Friday, September 17, 2004

A Top Top End End

Today is my last day in Darwin and the Top End, the northern part of the Northern Territory. Yesterday I travelled to Litchfield National Park. I wrestled with a 3-year-old crocodile and won, although it wasn't too hard because he was only about four feet long and he had a rubber band around his jaws, which is a rather unfair handicap for a crocodile. I walked around a termite mound that was three times my height, even though the termites themselves were no bigger than the number 8, and they tasted like lemon peel. (I ate some of them.) There were other termite mounds, the magnetic termite mounds, that were smaller and gray. The field was filled with them like a vast bush graveyard, and they were all perfectly aligned north-south. I went to a waterfall where there is a cave and in the cave there is a hot spring that keeps the cave warm, and this unusual arrangement allows a colony of rare orange bats, that are particular about temperature, to thrive. The bats are rare, in fact, because there are not too many caves that have built-in heating. I went to another waterfall - a very high one - and jumped in and swam around, and then to another waterfall where I also got in and swam a bit, and then yet another waterfall, a series of them, where I was too tired to swim and I just sat in the rocks and let the water rush over my shoulders. I went for a cruise on a river filled with hungry crocodiles, and the people on the boat dangled bits of buffalo over the side of the boat on a string and the crocodiles literally leaped out of the water in sometimes inaccurate but nevertheless astonishing attempts to get the buffalo bits. Some of these crocodiles were 16 feet long. I watched the sunset over the Timor Sea, and then I went to a night market. People were selling didgeridoos and jewellery in the shapes of insects, tie-dyed clothing and crocodile-skin hatbands.

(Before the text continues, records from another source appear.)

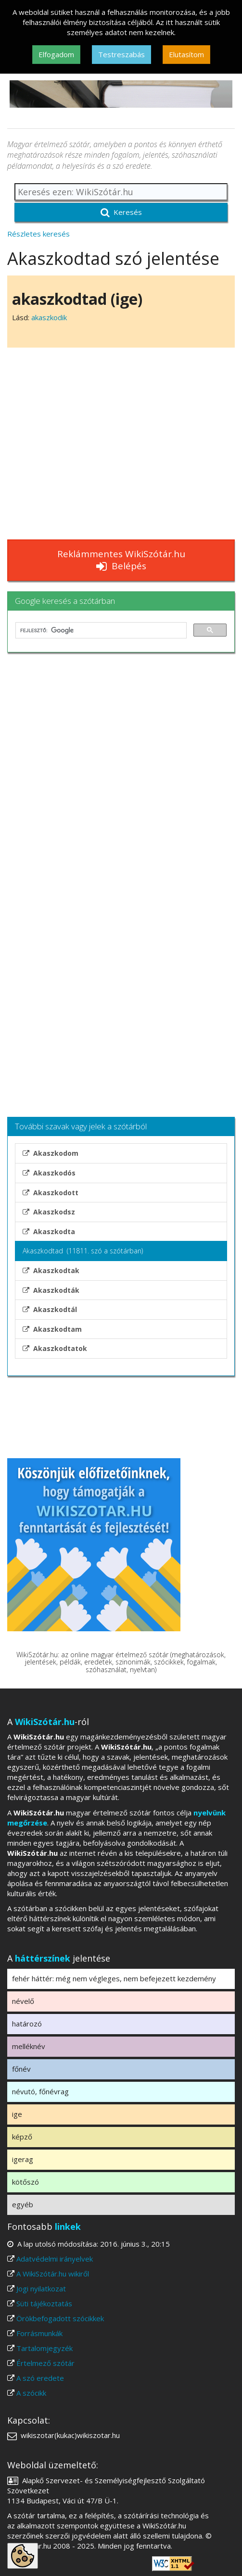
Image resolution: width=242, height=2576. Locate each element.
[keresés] (100, 630)
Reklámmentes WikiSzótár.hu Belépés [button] (121, 560)
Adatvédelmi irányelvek (54, 2258)
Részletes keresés (38, 233)
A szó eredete (40, 2378)
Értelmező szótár (45, 2363)
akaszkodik (49, 317)
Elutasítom (186, 54)
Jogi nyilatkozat (41, 2288)
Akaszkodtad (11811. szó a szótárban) (83, 1250)
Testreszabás (121, 54)
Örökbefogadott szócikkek (60, 2318)
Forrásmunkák (39, 2333)
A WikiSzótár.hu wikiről (52, 2273)
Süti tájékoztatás (44, 2303)
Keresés (121, 212)
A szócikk (31, 2393)
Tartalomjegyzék (44, 2348)
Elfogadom (56, 54)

There was a food stall featuring emu, kangaroo, crocodile, camel, and wallaby kebabs, as well as witchity grubs. A man named Mick was cracking two whips to a toe-tapping rhythm. There was a fire-juggling show, a one-man band, a Baha'i information booth, and a farmyard petting zoo where over-excited toddlers were let loose on geese, goats, ducks, chickens, and rabbits. There was also a beautiful beach. Darwin's youth seemed to be sulkily enjoying themselves.